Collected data

==*==

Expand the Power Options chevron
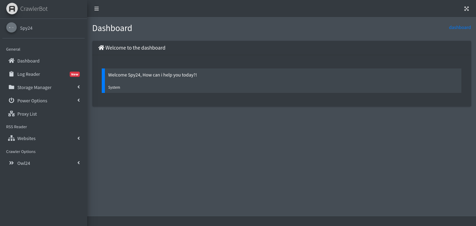Viewport: 476px width, 226px height. [79, 100]
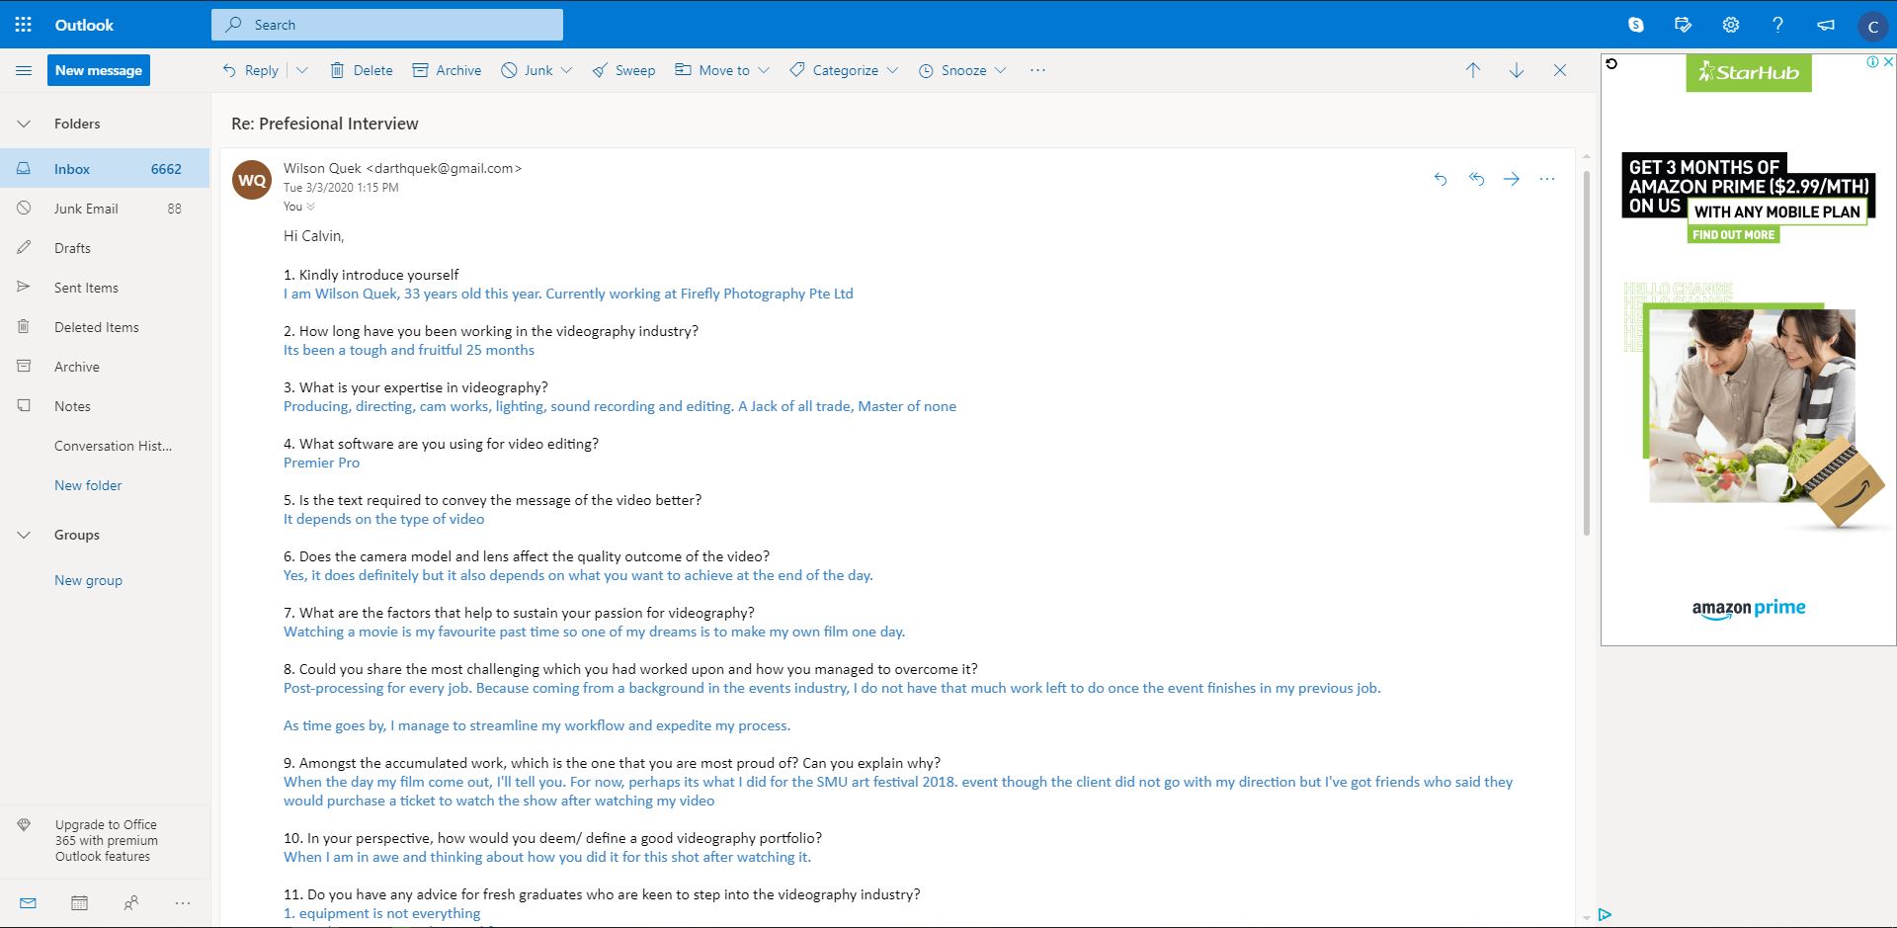Click the Skype icon in header
The height and width of the screenshot is (928, 1897).
[1636, 25]
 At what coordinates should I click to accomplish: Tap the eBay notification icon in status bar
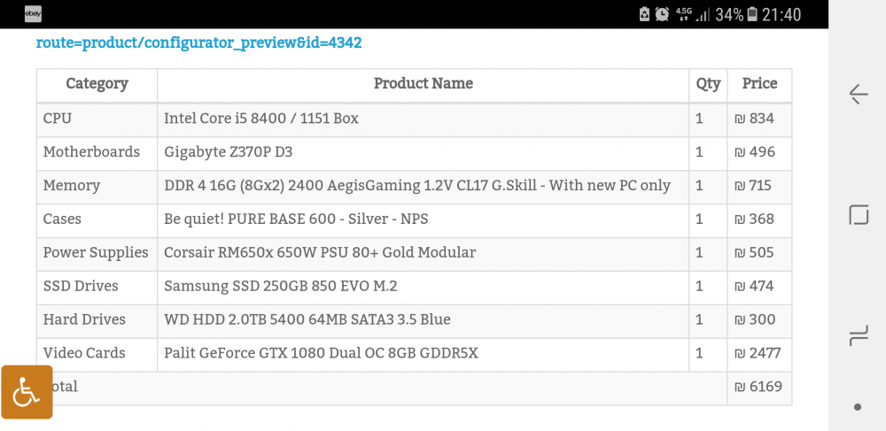pos(33,14)
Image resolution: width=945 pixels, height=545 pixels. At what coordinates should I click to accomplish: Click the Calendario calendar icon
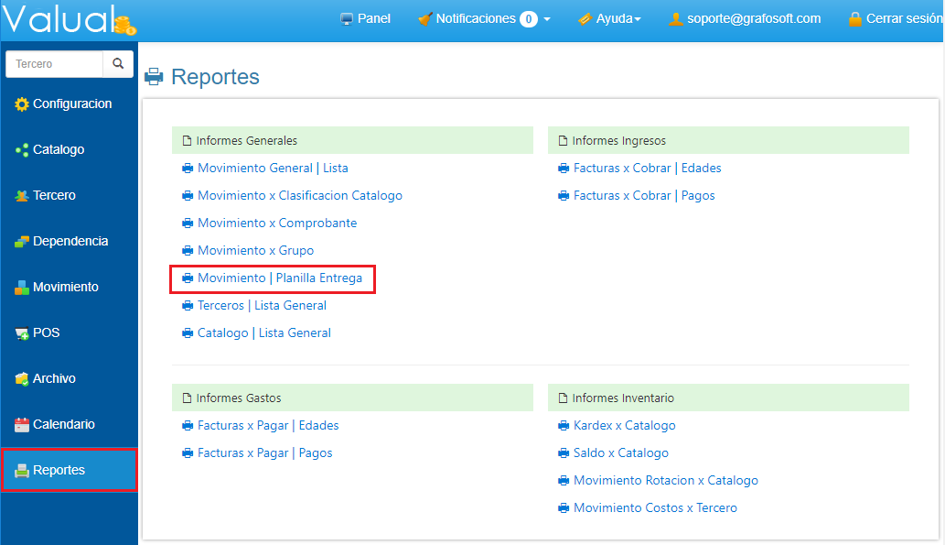[22, 425]
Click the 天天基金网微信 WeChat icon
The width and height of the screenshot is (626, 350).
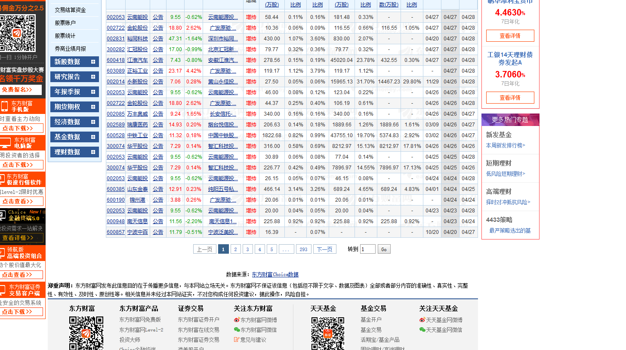click(422, 330)
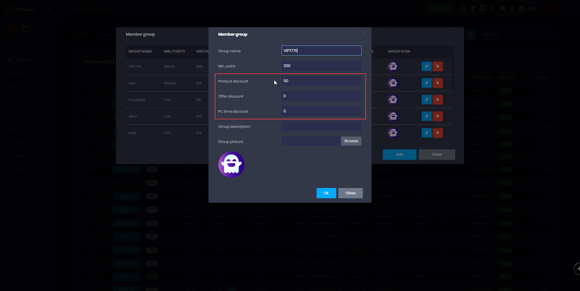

==*==

▸ **Exercise instructions**
An exact copy of the lines from the one with "The width and" through the end of the records: produce that and nothing more, leaving out the pictures.

▸ **Exercise output**
The width and height of the screenshot is (626, 350).
click(422, 330)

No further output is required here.